EXERCISE PROMPT: Using the records below, filter out every line that lacks "screenshot" and copy the rest.

MATERIAL TO PROCESS:
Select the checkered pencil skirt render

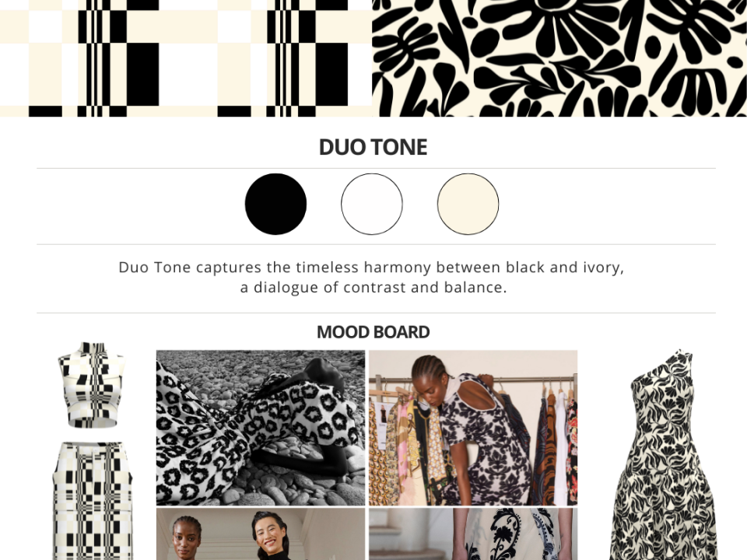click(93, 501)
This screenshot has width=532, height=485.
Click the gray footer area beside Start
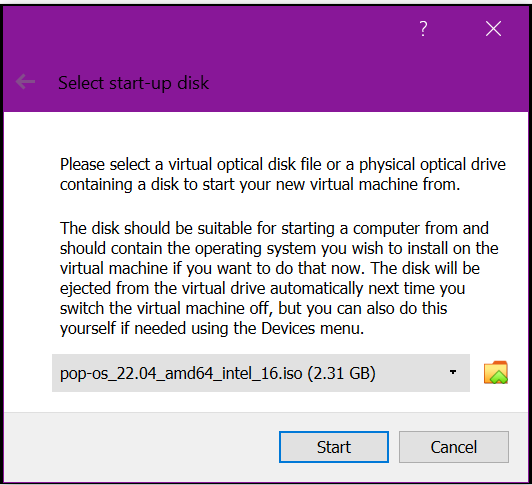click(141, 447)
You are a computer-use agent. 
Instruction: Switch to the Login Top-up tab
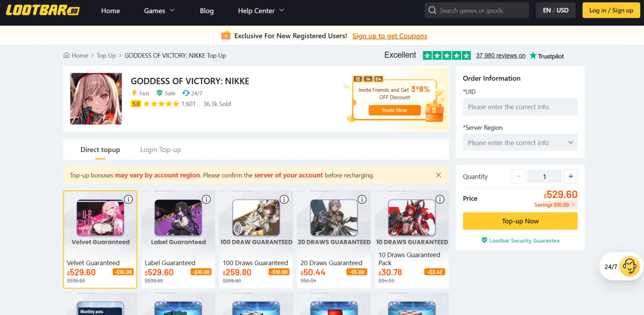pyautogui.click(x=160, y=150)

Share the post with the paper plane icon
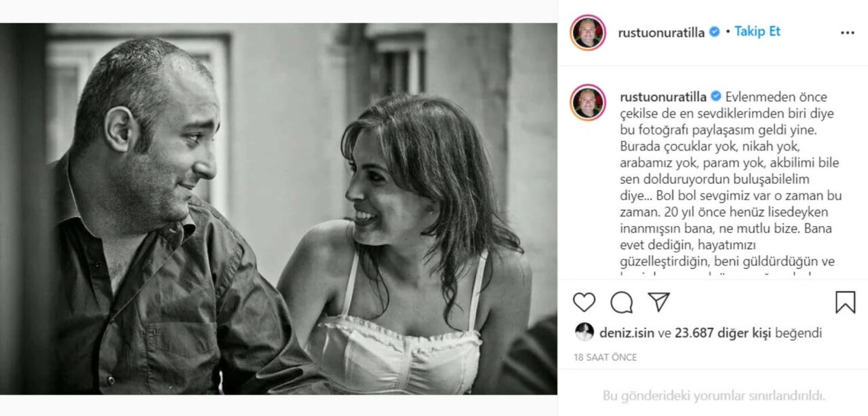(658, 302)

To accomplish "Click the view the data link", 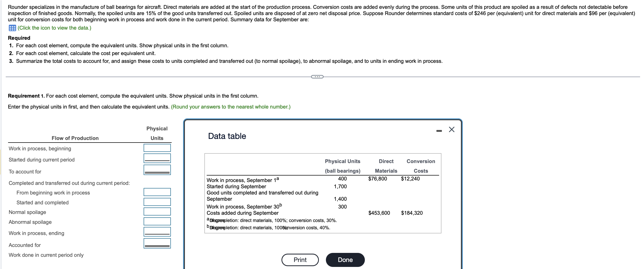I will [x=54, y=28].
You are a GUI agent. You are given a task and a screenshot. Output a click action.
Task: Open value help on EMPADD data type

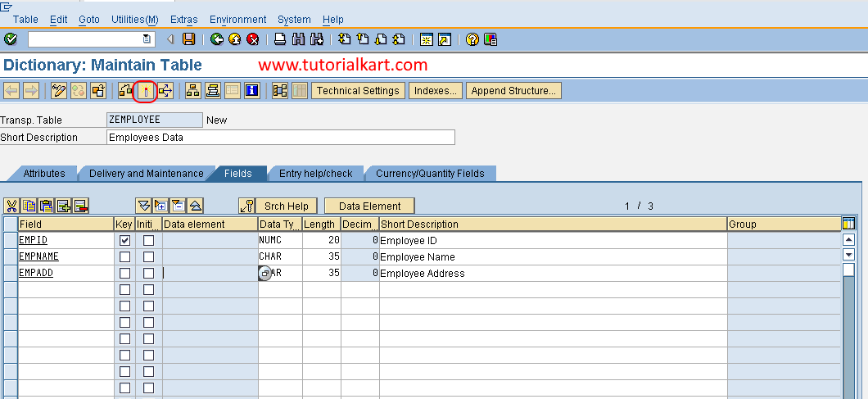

REPLY TO THE EXERCISE:
This screenshot has width=532, height=485.
You are a GUI agent. You are given a task and a screenshot. Output a click action.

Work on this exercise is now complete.